Shift the data from the line with "Where should I" up to and including the line with "click(x=833, y=478)" by reproducing every line, requests included, with 57 added to each coordinate in the answers.

_Recorded data_:
-.-.-
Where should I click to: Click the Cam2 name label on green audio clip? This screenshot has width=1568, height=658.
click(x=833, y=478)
-.-.-
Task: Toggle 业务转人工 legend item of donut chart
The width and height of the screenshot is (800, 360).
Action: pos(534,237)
-.-.-
_Exercise response_:
Where should I click to: Click the Cam2 name label on green audio clip? This screenshot has width=1568, height=658.
click(x=890, y=535)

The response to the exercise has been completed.